SOURCE PASSAGE:
• • • •
Failed to qualify: None (36 entries)

===Silverado 350K===
The Silverado 350K was held November 2 at Texas Motor Speedway. Mike Skinner won the pole. Although the early part of the race would be dominated by Ted Musgrave, the overall race would primarily be dominated by championship contenders Skinner and Ron Hornaday Jr., with Skinner leading the most laps at 40. This race also saw the championship hopes of Travis Kvapil and Todd Bodine end. As with most Friday night truck races under the lights, the final few laps created a fast and crazy finish. On a restart with 8 to go, Skinner would challenge the Hornaday for the lead on the outside heading onto the backstretch. However, Chad McCumbee made a bold move on both championship contenders, making it three wide heading into turn 3. As McCumbee took the lead, Hornaday sailed up the racetrack and into Skinner, causing a pileup involving Musgrave, Matt Crafton, and Erik Darnell. After the red flag was lifted, McCumbee spun his tires on the green-white-checkered restart. With two-time Texas winner Jack Sprague right behind him, McCumbee attempted to block Sprague, who subsequently hooked his quarter panel, sending them both into the wall. McCumbee would take 13th place while Sprague got 6th. Avoiding the carnage, Musgrave would take the checkered flag for the first time in 66 races. After the first wreck, polesitter Skinner would amazingly rally to finish third and extend his points lead.
• • • •
Raw records
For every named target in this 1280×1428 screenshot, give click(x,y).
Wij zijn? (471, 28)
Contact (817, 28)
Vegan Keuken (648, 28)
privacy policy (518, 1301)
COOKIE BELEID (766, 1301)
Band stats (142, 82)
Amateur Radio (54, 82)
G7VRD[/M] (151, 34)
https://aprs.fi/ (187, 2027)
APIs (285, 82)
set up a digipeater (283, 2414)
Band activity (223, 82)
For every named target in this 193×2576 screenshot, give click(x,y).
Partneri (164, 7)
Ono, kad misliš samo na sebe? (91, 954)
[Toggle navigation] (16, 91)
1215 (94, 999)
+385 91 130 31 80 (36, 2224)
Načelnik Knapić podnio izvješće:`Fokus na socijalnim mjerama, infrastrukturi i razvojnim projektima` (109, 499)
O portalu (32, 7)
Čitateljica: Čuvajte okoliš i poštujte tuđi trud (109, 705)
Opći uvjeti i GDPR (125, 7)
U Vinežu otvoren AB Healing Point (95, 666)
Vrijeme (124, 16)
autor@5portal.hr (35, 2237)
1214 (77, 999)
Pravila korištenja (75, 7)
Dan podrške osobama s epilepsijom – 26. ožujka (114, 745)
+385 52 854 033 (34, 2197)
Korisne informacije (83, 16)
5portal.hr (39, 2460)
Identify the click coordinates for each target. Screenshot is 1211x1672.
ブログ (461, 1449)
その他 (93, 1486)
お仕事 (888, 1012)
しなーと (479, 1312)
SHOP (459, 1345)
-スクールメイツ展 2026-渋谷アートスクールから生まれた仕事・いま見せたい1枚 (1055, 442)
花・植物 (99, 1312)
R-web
• • • •
DIRECTIVES:
A. In the race summary, who took the checkered flag, and for the first time in how many races?
B. Put the listing lines from the line with "Opći uvjeti i GDPR (125, 7)" up to and including the line with "5portal.hr (39, 2460)" into a JSON list of strings, one string per line, leaving out blank lines.

EXPECTED RESULTS:
A. Ted Musgrave, for the first time in 66 races.

B.
[
  "Opći uvjeti i GDPR (125, 7)",
  "U Vinežu otvoren AB Healing Point (95, 666)",
  "Vrijeme (124, 16)",
  "autor@5portal.hr (35, 2237)",
  "1214 (77, 999)",
  "Pravila korištenja (75, 7)",
  "Dan podrške osobama s epilepsijom – 26. ožujka (114, 745)",
  "+385 52 854 033 (34, 2197)",
  "Korisne informacije (83, 16)",
  "5portal.hr (39, 2460)"
]